**What you are asked to do:** Copy the lines below, please, starting with the one that contains "Given: Click the round Xendpay X logo in star" and ending with the last. Pictures stay out.

-- Data records follows --

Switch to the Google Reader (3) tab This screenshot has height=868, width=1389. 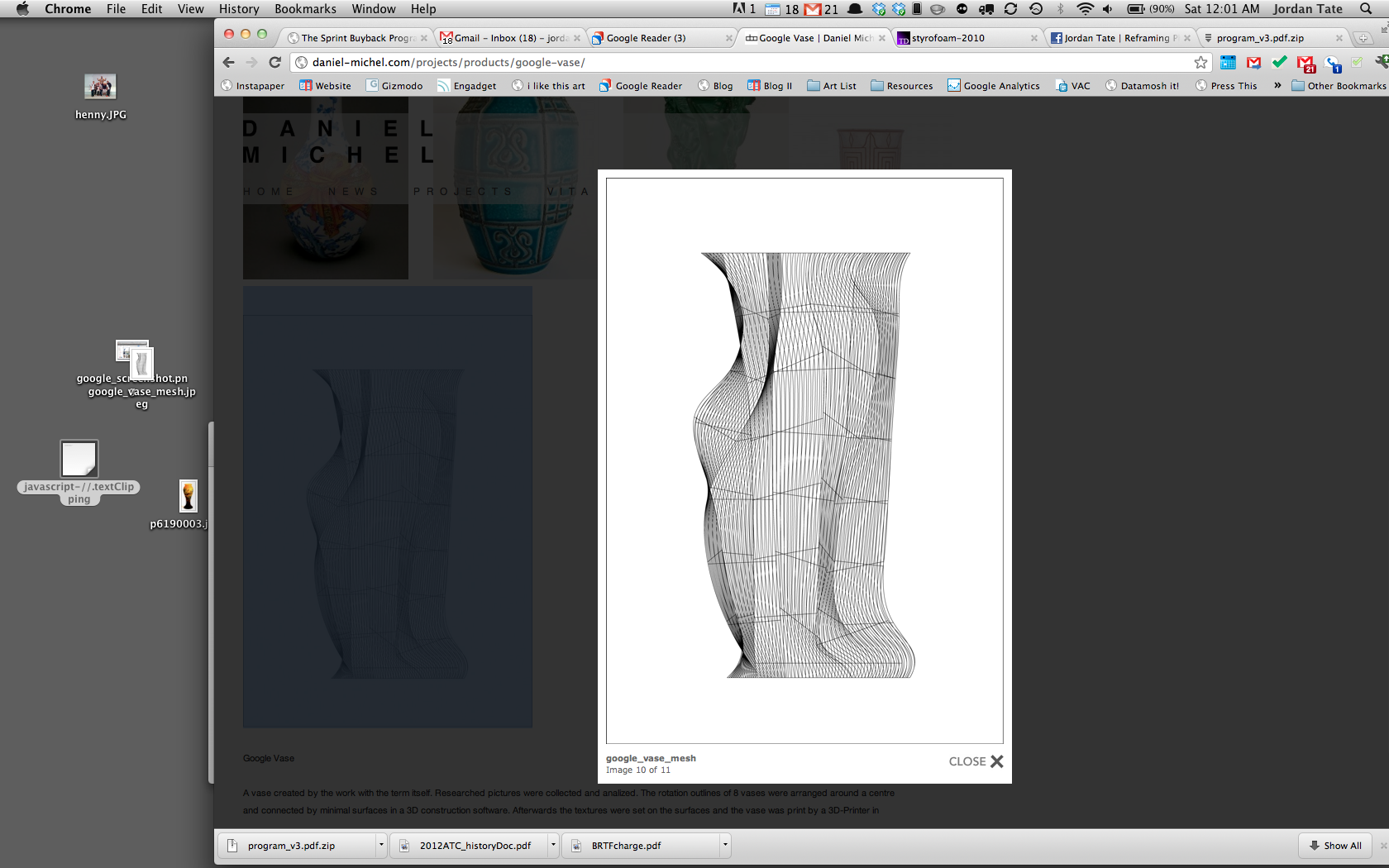pos(646,38)
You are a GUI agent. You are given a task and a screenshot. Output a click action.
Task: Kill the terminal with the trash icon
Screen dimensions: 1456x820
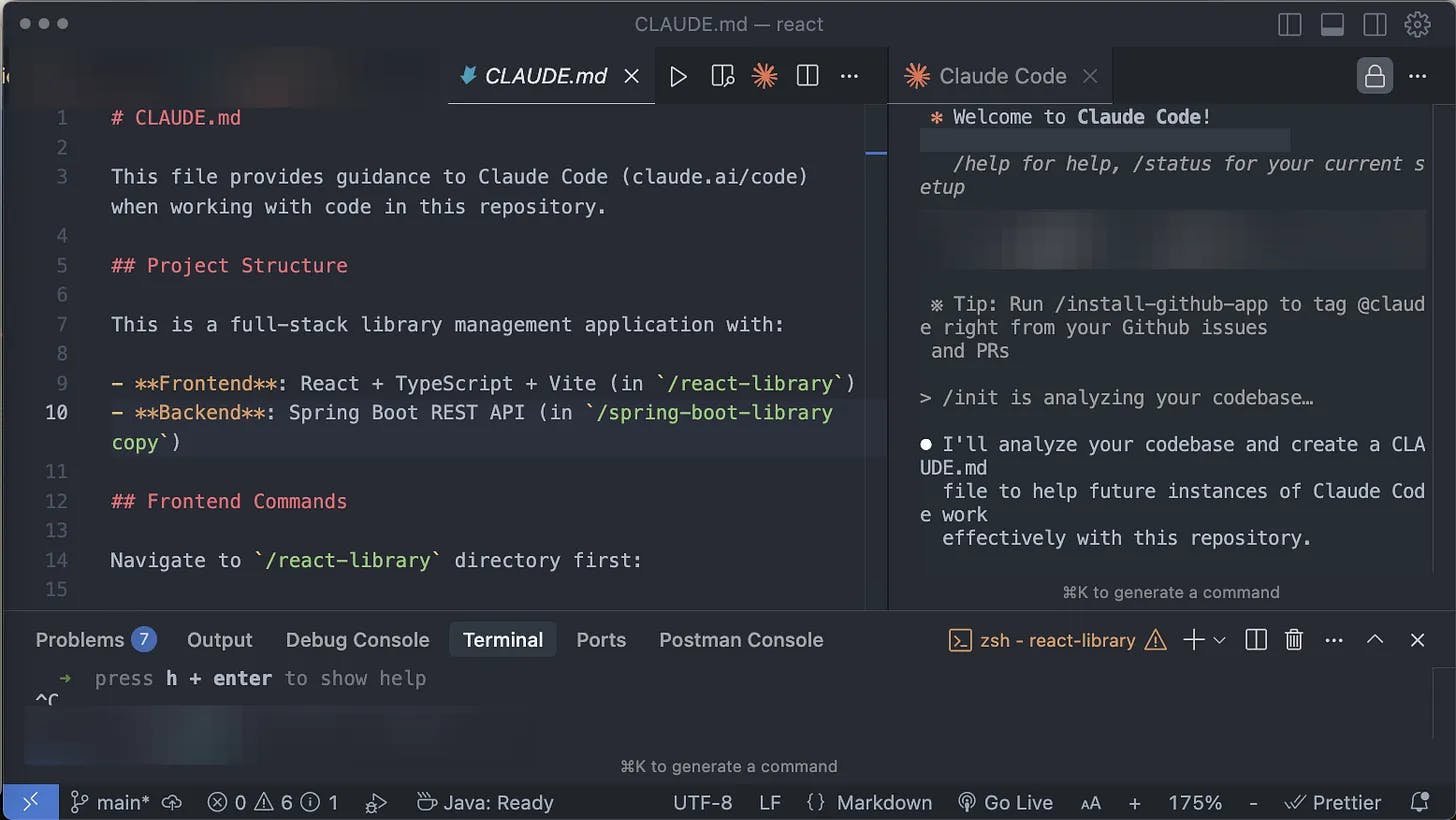pos(1293,639)
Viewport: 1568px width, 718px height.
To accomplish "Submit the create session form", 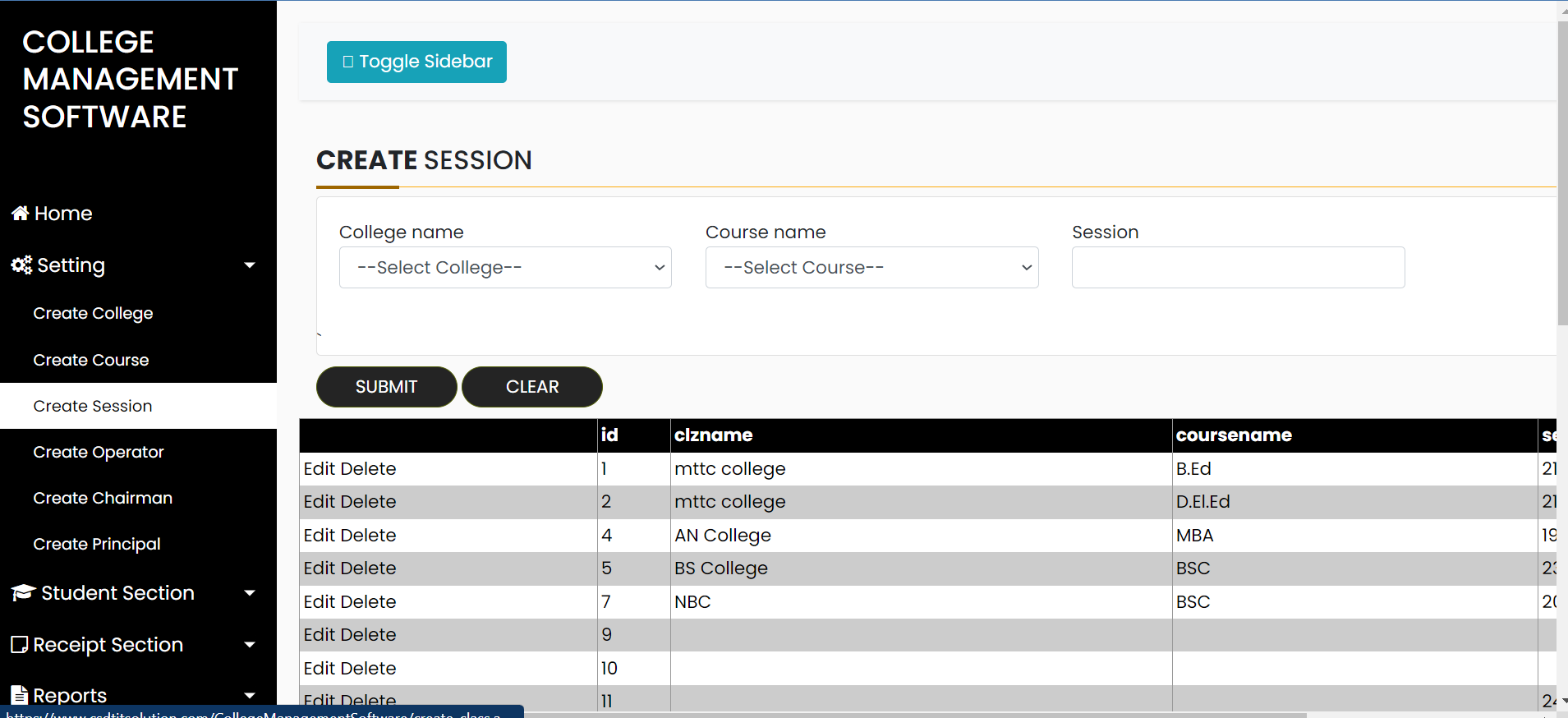I will tap(386, 387).
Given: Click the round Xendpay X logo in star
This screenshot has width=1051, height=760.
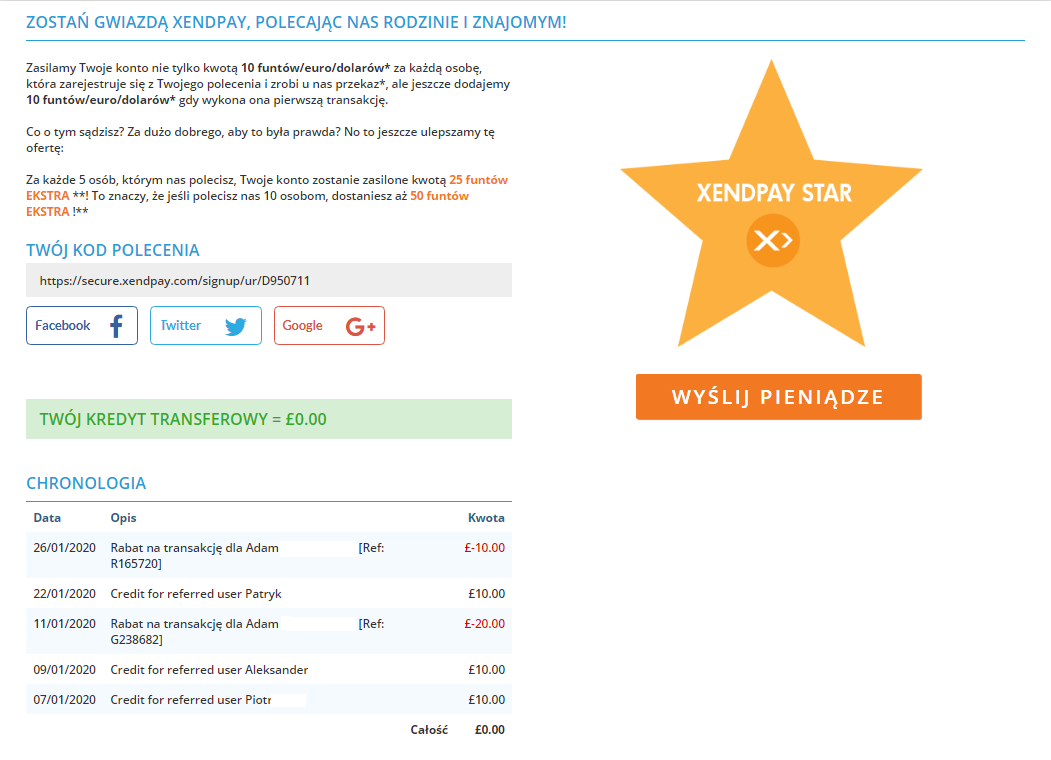Looking at the screenshot, I should tap(773, 241).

-- Data records concluded --

**Your response:**
Given: Click the round Xendpay X logo in star
This screenshot has width=1051, height=760.
Looking at the screenshot, I should tap(773, 241).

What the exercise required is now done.